• Task
Repeat every one of the records below word for word, and omit the pictures from your answer.

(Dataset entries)
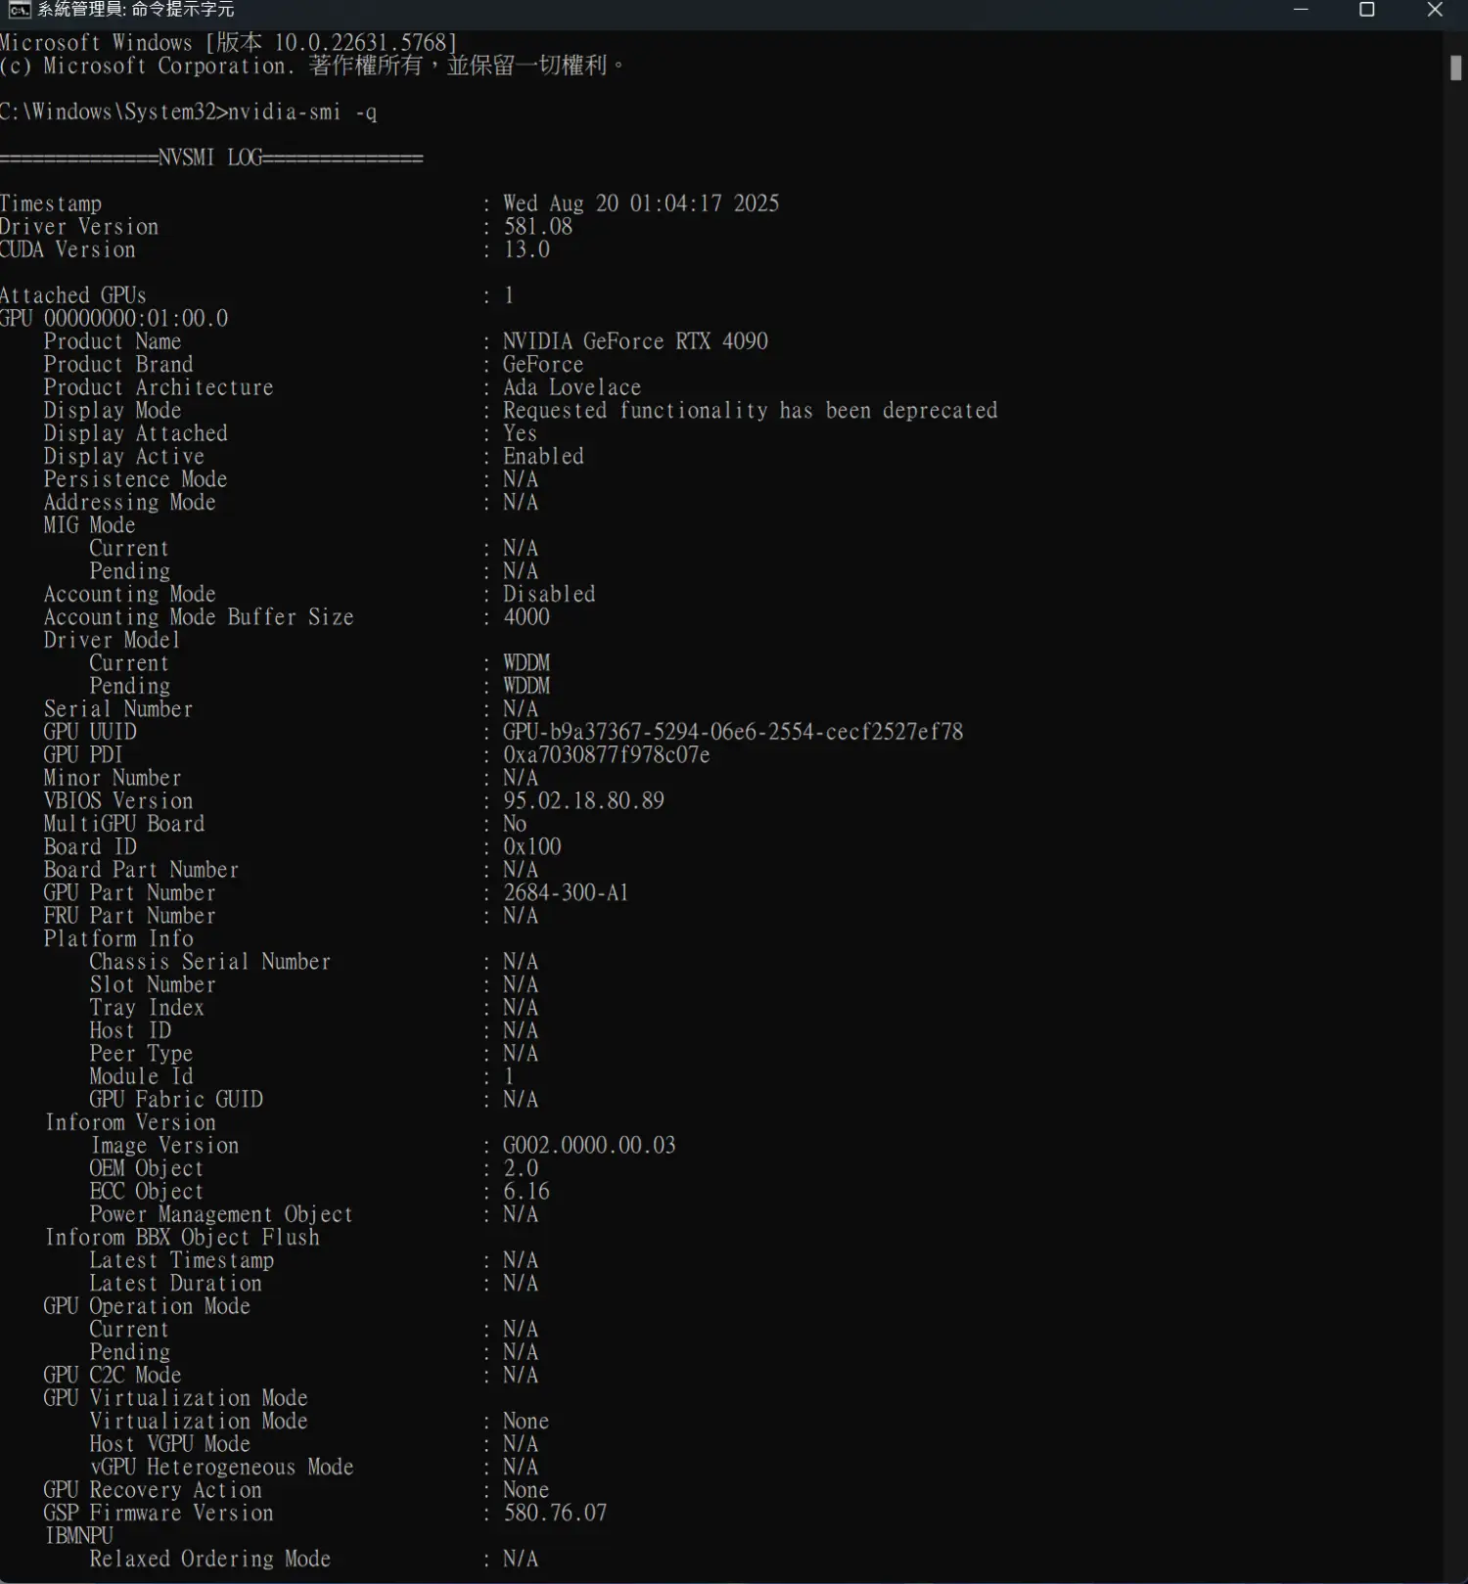Click the Driver Version value 581.08
1468x1584 pixels.
[537, 227]
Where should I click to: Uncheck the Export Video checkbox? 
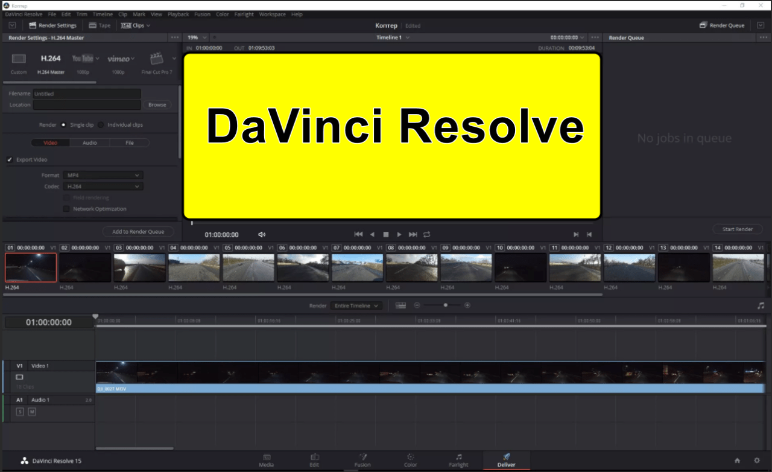[x=10, y=160]
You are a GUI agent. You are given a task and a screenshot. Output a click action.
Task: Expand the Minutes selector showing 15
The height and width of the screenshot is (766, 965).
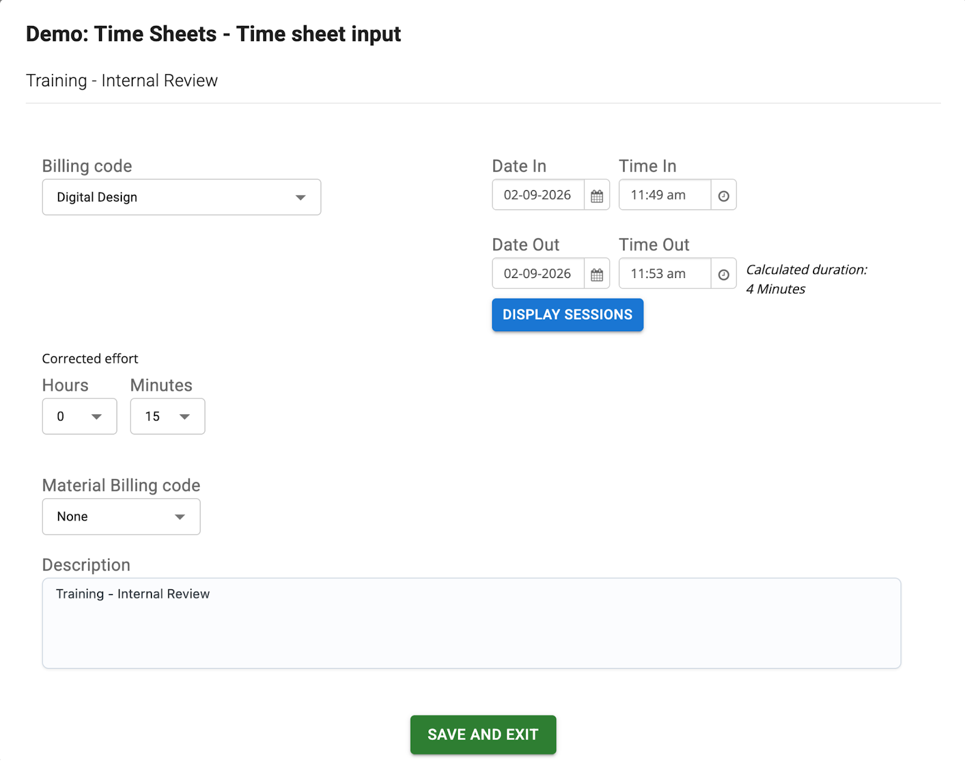pyautogui.click(x=167, y=416)
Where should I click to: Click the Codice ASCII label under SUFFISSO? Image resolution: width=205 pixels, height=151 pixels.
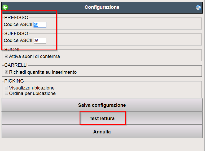pos(18,40)
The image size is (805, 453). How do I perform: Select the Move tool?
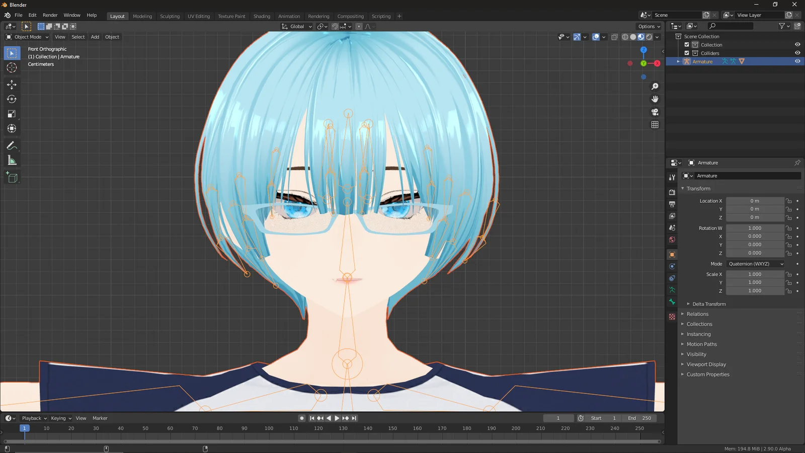coord(12,85)
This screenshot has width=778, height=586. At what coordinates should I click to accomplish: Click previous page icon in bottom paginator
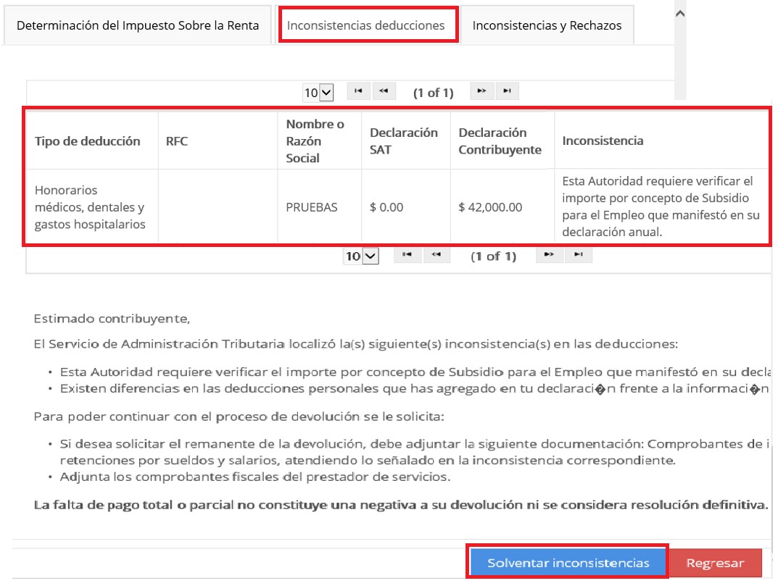point(436,255)
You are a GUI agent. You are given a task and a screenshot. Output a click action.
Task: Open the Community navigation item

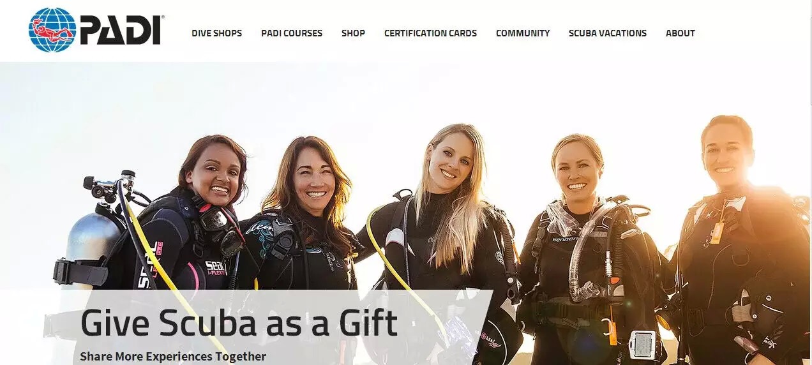[523, 33]
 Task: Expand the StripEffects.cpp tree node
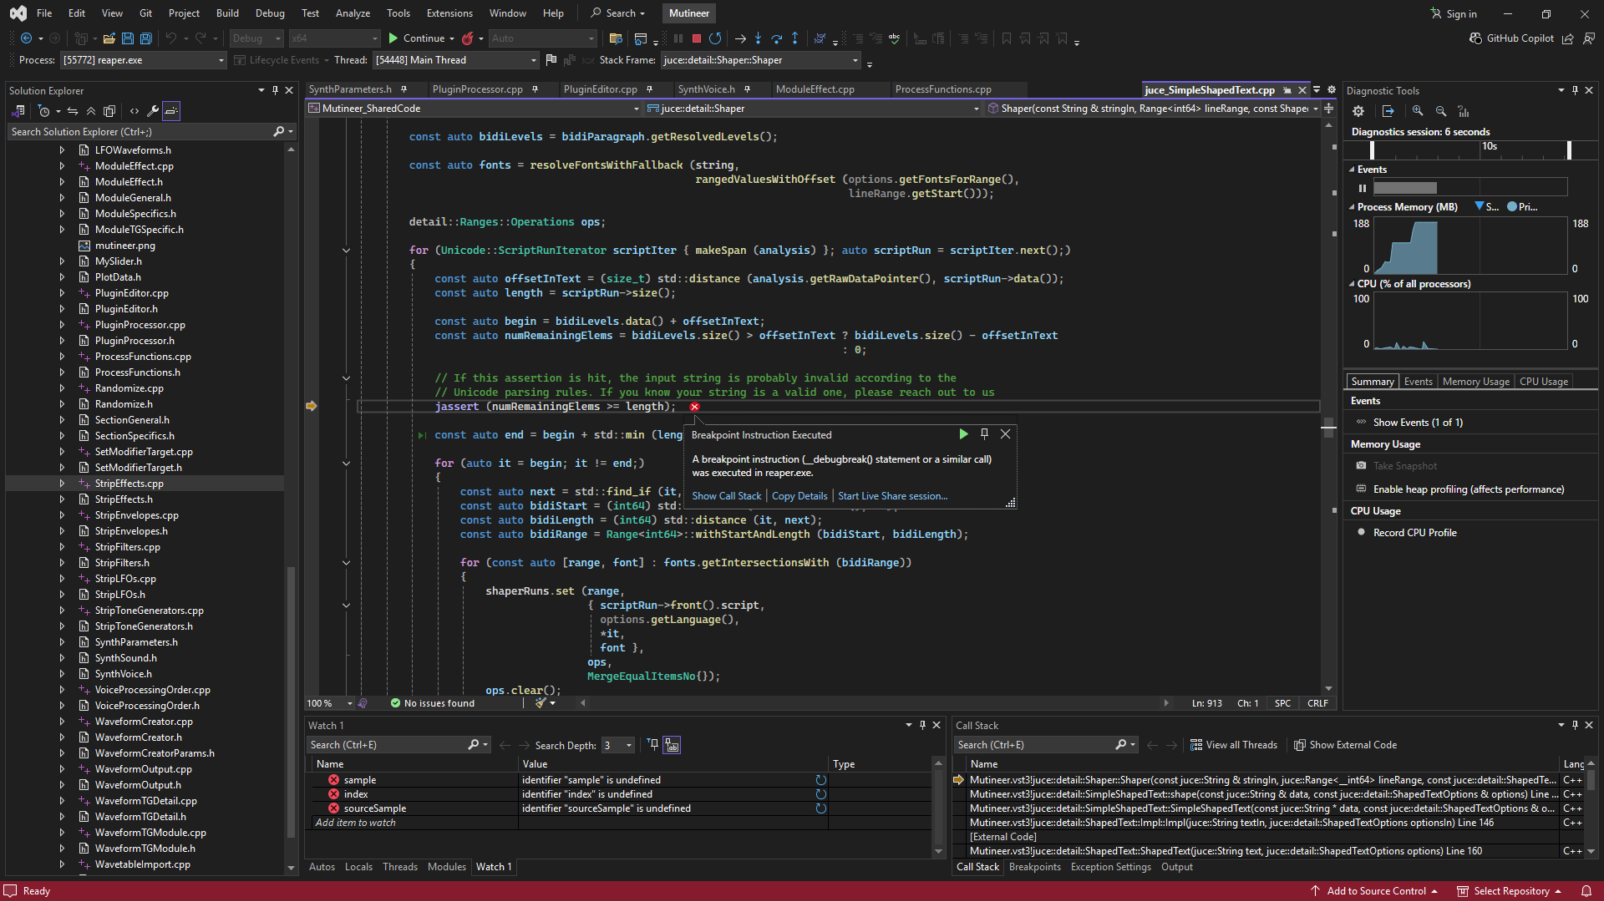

• Solution to the problem
Click the Driver Version value 581.08
1468x1584 pixels.
[537, 227]
Where should I click to: Uncheck the Export Video checkbox? 
[x=10, y=160]
You are a GUI agent. You are given a task and a screenshot. Output a click action.
Task: Expand the Minutes selector showing 15
The height and width of the screenshot is (766, 965).
pyautogui.click(x=167, y=416)
Where should I click to: Click the Codice ASCII label under SUFFISSO? Image resolution: width=205 pixels, height=151 pixels.
pos(18,40)
The image size is (805, 453). How do I perform: Select the Move tool?
coord(12,85)
This screenshot has width=778, height=586. At what coordinates should I click to accomplish: Click previous page icon in bottom paginator
point(436,255)
You are a GUI agent. You are given a task and a screenshot. Output a click action.
Task: Open the Community navigation item

[523, 33]
 Task: Expand the StripEffects.cpp tree node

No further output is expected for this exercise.